During the depression what the railroad men would do, see you worked 365 days a year and you didn't have to lay off, but the guys would work until they'd made enough money to feed their family and then they would lay off and let somebody else work. There were a few who never laid off a day and they were ostracized. Talking about tapping to check the engine. There was this fellow who was an engine man working in the yard with a yard engine and he broke his leg in an automobile accident. They took him to the Santa Fe Hospital and that leg wouldn't heal. The Santa Fe Hospital was going to amputate it and all of the railroad men got together and flew a specialist down from San Francisco and he saved that leg. The fellow got back to work and worked about three months
and fell and broke the other leg. Of course this time they knew what to do. They got that healed up and he got back to work again, worked about two months and as he walked around inspecting the engine there is a brass cock on the main reservoir and as he walked
by that brass cock blew off, hit him in the head and killed him. Another interesting story...on the second district at Duarte there was a little girl who was hospitalized for a long time and every train that would come by she never missed coming out and
waving at the train so she got to be a regular fixture. Her mother had to work and she was home alone so the railroad men got an old semaphore signal and they mounted it in front of her house and if she got sick all she had to do is push this button and it would drop it down in stop position and every train was instructed to stop and see if they could help. It never occurred but there was an engineer who was a little bit ahead of me whose name was Harold Busse. He was a blowhard. He came home one day from work and his wife had sold every stick of furniture in the house, stripped that house clean, charged everything she could and split. He ended up marrying that girl. I remember one time we had this board of examiners that examined us. We had the Air Man, the Machinery Man, the Book of Rules Man, and you went from one to the other. There were actually six of them spaced around and you could hear what was going on. Walter Stenneman was one of the examiners and he threw his pencil down and he says, "You know Busse, I don't know about you. Remember if I OK you for machinery here I'm responsible. I don't know if I want to assume that responsibility or not because I don't think that you're going to be an engineer." Busse's face just fell. Finally when he got all through Walter says, "You see that rain barrel out there? Go and run out there and put your head down in it and yell 'engineer Busse, engineer Busse.'" Trying to knock his ego down. years later when I was assigned around LA as an engineer Busse was in there and had a whole group of student firemen because the war was coming on and they were hiring as many as they could. He says, "You know, 22 of us took the examination during that period and 5 of us made it. I just didn't have time to help the rest of them." I was drinking coffee and I spit that coffee all over the counter I was laughing so hard.

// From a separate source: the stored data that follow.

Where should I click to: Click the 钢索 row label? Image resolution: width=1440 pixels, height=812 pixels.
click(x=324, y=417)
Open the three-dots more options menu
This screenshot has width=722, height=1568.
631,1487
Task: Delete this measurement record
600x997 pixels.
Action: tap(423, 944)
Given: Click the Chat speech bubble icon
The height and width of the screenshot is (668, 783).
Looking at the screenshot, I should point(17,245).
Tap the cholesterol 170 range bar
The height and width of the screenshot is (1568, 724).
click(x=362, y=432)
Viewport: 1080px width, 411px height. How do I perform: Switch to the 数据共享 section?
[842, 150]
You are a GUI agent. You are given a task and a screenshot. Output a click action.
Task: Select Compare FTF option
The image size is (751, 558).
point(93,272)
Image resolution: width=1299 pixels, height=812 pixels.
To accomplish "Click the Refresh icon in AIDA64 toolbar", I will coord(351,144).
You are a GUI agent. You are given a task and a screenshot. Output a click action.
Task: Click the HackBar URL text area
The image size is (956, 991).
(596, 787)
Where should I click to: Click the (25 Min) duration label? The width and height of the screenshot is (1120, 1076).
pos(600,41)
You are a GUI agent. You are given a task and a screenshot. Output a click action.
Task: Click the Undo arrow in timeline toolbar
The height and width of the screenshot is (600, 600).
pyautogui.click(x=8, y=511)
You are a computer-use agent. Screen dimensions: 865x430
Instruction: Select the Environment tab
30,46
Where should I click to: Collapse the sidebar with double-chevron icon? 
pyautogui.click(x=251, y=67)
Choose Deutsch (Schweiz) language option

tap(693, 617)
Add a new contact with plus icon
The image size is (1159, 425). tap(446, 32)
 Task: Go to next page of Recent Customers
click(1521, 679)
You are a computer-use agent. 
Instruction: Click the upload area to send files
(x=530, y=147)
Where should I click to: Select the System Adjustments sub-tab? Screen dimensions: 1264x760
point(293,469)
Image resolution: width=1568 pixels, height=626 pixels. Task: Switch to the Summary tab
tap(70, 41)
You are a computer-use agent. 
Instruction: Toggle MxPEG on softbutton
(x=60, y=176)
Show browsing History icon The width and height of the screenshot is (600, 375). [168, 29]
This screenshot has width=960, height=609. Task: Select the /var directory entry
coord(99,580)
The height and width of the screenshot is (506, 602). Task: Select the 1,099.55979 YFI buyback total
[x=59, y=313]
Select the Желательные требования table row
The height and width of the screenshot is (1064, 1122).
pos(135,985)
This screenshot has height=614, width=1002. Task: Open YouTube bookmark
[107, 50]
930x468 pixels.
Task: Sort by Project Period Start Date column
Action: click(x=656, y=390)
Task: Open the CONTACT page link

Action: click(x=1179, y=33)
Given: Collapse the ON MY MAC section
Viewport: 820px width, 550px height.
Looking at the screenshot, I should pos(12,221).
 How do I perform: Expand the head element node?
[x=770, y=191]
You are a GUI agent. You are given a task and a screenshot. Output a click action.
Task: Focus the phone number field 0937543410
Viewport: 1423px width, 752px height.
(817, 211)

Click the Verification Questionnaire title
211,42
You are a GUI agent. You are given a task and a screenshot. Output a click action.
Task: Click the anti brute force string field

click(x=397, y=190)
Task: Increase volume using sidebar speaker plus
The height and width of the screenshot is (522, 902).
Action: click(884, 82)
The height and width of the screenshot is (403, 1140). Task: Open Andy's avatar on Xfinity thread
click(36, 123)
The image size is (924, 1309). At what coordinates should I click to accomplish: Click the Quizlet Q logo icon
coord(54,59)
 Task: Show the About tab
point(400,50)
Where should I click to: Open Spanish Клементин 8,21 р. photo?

There was another engineman named Anderson and they were jealous of one another so what the crew would do if they were working with Anderson they'd brag on Busse and if they were working with Busse they'd brag on Anderson. They hated one another.
Finally they got into a fist fight in that little restaurant. They're probably both gone by now, I know Anderson is. But those are the things that keep you going...that's what keeps us all going, a sense of humor.